The Chicago Athenaeum: Museum of Architecture and Design and The European Centre for Architecture Art Design and Urban Studies has just awarded The International Architecture Award for 2013 to the Rainscreen umbrella project in Meeting House Square. The umbrellas were designed by Dublin firm Sean Harrington Architects and engineered and manufactured by German/Swiss firm MDT-tex for Temple Bar Cultural Trust in Dublin.

The International Architectural Awards are the highest and most prestigious distinguished building awards programme that honour new and cutting-edge design. This annual programme, organised by both institutions, also promotes international architecture and design to a public audience globally.This year, the Museum received a record number of projects for new buildings, landscape architecture, and urban planning from the most important firms practicing globally.

The 2013 Jury for Awards was held in New York and over 60 projects from 16 nations were selected by a distinguished group of American architects and educators.

In September 2013, The Chicago Athenaeum, together with The European Centre for Architecture Art Design and Urban Studies will present a special exhibition of all awarded buildings at their annual symposium, “The City and the World” during the 14th International Biennial of Architecture Buenos Aires. After Buenos Aires, the exhibition will then travel inside Europe.

The citation description was as follows: “The aim of the intervention was to allow Meeting House Square to be used throughout the year in all weathers, but particularly in the increasingly inclement Irish summers, as climate change begins to impact. The project was the central focus of the 20th Anniversary celebrations of the regeneration of Temple Bar, Dublin’s Cultural Quarter; a retractable rain-screen roof, so that the space remained open air, but could be covered when necessary, thereby fulfilling the potential of his wonderful outdoor performance space, by increasing the certainty of performance and event programming.

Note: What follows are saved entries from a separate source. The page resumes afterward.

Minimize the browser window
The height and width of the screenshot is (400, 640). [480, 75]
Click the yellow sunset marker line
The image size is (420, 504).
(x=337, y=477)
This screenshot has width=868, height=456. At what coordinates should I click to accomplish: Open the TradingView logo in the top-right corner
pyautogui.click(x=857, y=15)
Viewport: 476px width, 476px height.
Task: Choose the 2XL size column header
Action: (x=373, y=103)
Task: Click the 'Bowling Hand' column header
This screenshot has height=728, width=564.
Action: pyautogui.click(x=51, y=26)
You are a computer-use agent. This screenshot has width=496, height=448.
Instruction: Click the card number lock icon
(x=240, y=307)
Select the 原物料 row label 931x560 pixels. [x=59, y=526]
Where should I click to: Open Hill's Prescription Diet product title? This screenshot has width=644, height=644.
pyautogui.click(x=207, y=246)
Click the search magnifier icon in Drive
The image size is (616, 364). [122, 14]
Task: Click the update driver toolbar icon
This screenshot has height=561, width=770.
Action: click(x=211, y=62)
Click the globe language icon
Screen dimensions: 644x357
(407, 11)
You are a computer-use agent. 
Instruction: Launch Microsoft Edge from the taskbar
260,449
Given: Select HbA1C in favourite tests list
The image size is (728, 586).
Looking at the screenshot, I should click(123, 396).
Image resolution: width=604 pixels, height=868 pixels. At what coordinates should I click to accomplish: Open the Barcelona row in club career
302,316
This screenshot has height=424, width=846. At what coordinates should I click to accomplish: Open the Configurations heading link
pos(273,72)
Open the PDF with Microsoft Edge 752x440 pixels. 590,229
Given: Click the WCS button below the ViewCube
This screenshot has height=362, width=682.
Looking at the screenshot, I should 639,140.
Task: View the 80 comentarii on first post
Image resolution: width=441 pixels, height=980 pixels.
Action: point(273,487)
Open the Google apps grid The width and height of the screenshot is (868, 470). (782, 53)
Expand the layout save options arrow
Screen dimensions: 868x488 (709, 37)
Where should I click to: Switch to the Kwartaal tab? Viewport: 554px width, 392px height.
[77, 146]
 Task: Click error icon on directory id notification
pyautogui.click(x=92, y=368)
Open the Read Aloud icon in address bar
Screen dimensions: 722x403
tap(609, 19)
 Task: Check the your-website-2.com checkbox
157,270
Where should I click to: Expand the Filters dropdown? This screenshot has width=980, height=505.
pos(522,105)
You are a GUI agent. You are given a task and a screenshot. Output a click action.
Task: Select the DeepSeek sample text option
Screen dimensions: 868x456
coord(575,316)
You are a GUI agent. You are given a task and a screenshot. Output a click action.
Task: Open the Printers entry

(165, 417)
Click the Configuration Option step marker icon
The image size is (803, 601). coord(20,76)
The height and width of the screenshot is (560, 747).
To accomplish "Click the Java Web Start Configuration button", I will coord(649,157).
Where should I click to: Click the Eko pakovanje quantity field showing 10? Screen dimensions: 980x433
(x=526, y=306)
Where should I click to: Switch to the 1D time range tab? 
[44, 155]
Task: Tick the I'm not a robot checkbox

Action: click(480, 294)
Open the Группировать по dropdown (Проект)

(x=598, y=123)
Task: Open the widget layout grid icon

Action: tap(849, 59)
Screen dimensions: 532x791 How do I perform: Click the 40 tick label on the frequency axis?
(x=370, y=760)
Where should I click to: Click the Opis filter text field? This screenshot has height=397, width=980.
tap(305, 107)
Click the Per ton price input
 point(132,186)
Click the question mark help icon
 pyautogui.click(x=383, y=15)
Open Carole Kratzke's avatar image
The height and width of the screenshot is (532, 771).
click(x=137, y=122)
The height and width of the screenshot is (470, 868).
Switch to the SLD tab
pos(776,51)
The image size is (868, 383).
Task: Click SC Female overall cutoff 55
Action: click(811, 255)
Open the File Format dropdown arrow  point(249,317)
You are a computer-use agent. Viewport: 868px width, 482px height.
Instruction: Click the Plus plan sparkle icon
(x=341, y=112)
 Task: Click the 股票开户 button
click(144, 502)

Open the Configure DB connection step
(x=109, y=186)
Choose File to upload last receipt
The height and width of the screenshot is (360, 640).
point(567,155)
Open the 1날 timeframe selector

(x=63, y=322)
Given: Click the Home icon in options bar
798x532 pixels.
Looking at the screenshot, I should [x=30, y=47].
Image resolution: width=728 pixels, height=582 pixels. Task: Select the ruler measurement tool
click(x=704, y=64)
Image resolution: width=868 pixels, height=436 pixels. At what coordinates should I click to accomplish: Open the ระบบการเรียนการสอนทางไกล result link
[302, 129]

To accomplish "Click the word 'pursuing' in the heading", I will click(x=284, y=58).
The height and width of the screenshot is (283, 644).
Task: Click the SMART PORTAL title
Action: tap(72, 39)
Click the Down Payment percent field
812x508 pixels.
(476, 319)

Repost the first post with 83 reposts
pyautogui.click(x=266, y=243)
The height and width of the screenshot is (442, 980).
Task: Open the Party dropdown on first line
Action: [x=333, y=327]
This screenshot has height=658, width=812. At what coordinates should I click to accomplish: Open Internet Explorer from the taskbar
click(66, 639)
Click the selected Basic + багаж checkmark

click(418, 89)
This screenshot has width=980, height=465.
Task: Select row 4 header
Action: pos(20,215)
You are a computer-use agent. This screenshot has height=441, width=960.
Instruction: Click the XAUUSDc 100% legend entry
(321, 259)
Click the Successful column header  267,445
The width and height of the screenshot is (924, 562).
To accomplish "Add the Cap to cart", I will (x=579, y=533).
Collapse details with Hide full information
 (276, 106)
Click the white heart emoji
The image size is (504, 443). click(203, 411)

Meeting House Square’s cover is the first of its kind in Ireland. The bespoke design comprises of four 21-metre high steel structures, each of which supports an asymmetric tilted umbrella, measuring approximately 11m by 14m. The closed umbrellas are elegant slim objects of sculptural beauty, with the canopy fabric encapsulated by the umbrella arms, inspired by bulrushes, reaching for the sky. Opening within approximately 12 minutes, the four synchronised umbrellas overlap like flowers to provide a continuous cover for Meeting House Square, the heart of outdoor cultural activity in Dublin. Floodlit from above through the translucent PTFE fabric, the square can be atmospherically lit in different colour moods. Audio speakers as well as water and electricity supplies are incorporated for maximum usability.”